Our triune God is the God of all grace, and each member of the Godhead has a part in hearing and answering prayer. We customarily say that prayer is made to God the Father, through the Lord Jesus Christ, and in the Holy Spirit.
When we are talking about prayer and speak of God’s throne being a throne of grace and of the triune God being a God of grace, we have to go a bit further and add that it is also the grace of God in Jesus Christ that has made prayer possible. Or to put it another way, it is because of his great grace that God has opened the way to his throne by Jesus Christ.
A little later on in Hebrews, in chapter 9, the author spells out the meaning of Christ’s work by reference to the Ark of the Covenant. The Ark of the Covenant was the sole piece of furniture kept in the Most Holy Place of the Jewish temple. It was a box about a yard long and a foot and a half high and deep, and it was covered with gold. Its lid was pure gold, and it was used to hold the stone tablets of the law of Moses. On top of the lid were two golden figures of cherubim or angels. They faced each other, and God was understood to dwell symbolically in the space between their outstretched wings. In this picture, judgment is represented. For as God looks down on mankind from between the outstretched wings of the cherubim, what he sees is the law of Moses which each of us has broken. In this form, the lid of the Ark functioned as the judgment seat of God.

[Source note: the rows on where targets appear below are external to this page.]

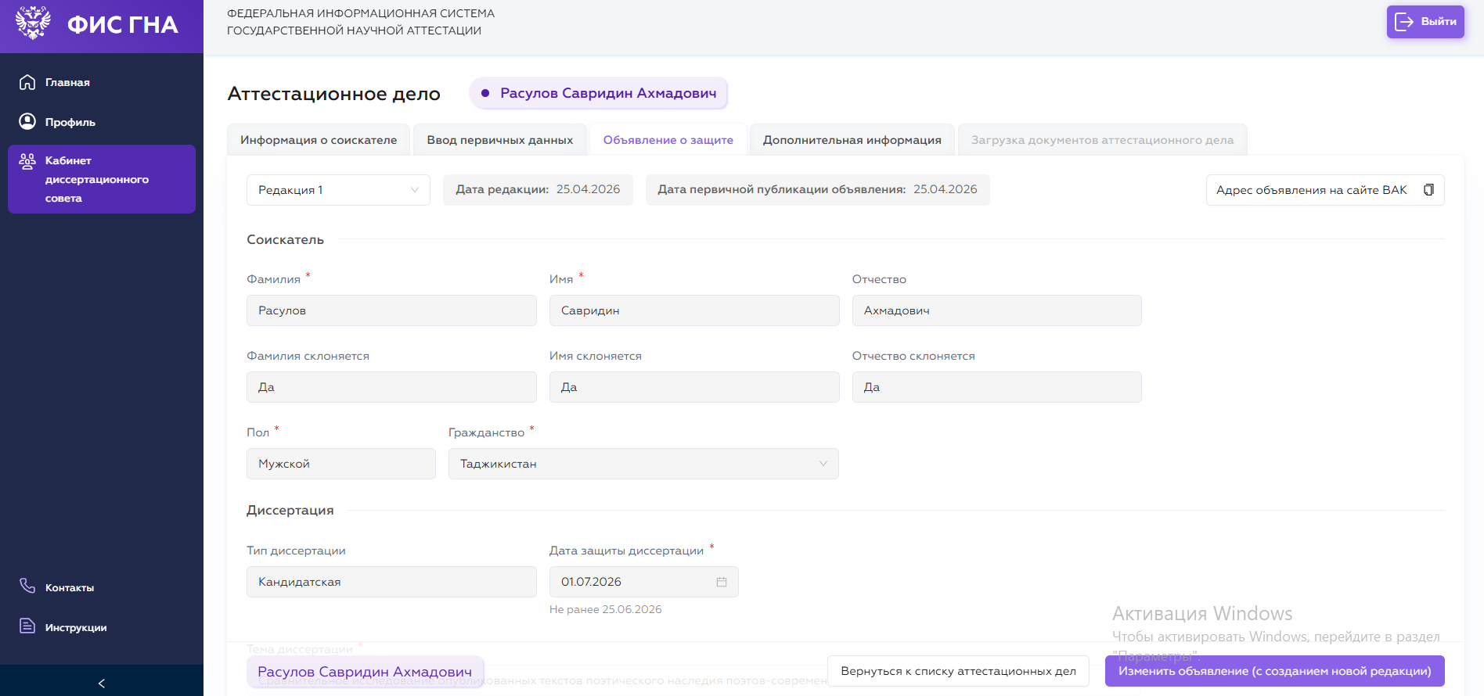Viewport: 1484px width, 696px height.
Task: Select the Кабинет диссертационного совета people icon
Action: click(x=27, y=161)
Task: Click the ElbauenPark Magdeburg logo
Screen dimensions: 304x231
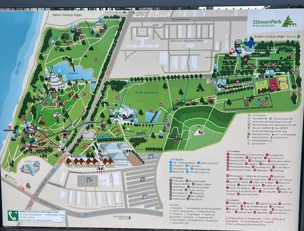Action: 275,22
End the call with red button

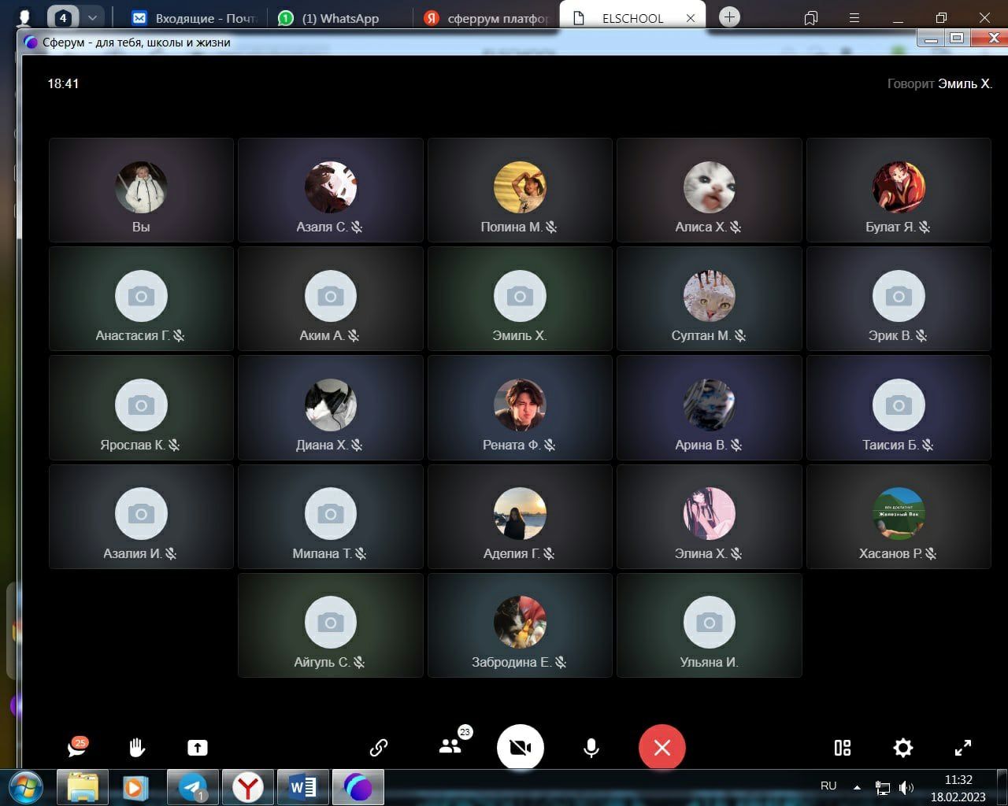662,748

But the lid was not called the Judgment Seat. It was called the Mercy Seat. This is because once a year, on the Day of Atonement, after the high priest had sacrificed an animal for the sin of the people of Israel, the priest brought the blood of that slain animal into the Most Holy Place and sprinkled it on the Mercy Seat. Now the Ark was no longer a picture of judgment, the holiness of God pouring forth to consume the sinner. Instead it was a picture of grace. The throne of judgment became a throne of grace because now the blood of the innocent sacrifice, slain for the sins of the people, has intervened.
This is a wonderful picture of what Jesus Christ has done. Only in this case, he is both the sacrifice and the high priest. And his sacrifice of himself is not merely a symbol, meaningful but unable to take away sin. It is the true atoning sacrifice to which the symbolism pointed. It is he who has made the throne of judgment a throne of grace and by his death opened the way to God for all who will come through faith in that sacrifice.
The author of Hebrews says in reference to the Old Testament priests, “Unlike the other high priests, he does not need to offer sacrifices day after day, first for his own sins, and then for the sins of the people. He sacrificed for their sins once for all when he offered himself” (Heb. 7:27).
Again in chapter 9, “He [Christ] entered the Most Holy Place once for all by his own blood, having obtained eternal redemption” (v. 12). And again, “Just as man is destined to die once, and after that to face judgment, so Christ was sacrificed once to take away the sins of many people; and he will appear a second time, not to bear sin, but to bring salvation to those who are waiting for him” (vv. 27, 28).
What are some of the different translations used for parakletos? How does each one contribute to our understanding of the work of the Holy Spirit?
How is Jesus both the sacrifice and the high priest? How does that relate to prayer?
Application: Read Hebrews 9, and use its themes as an outline for prayer today.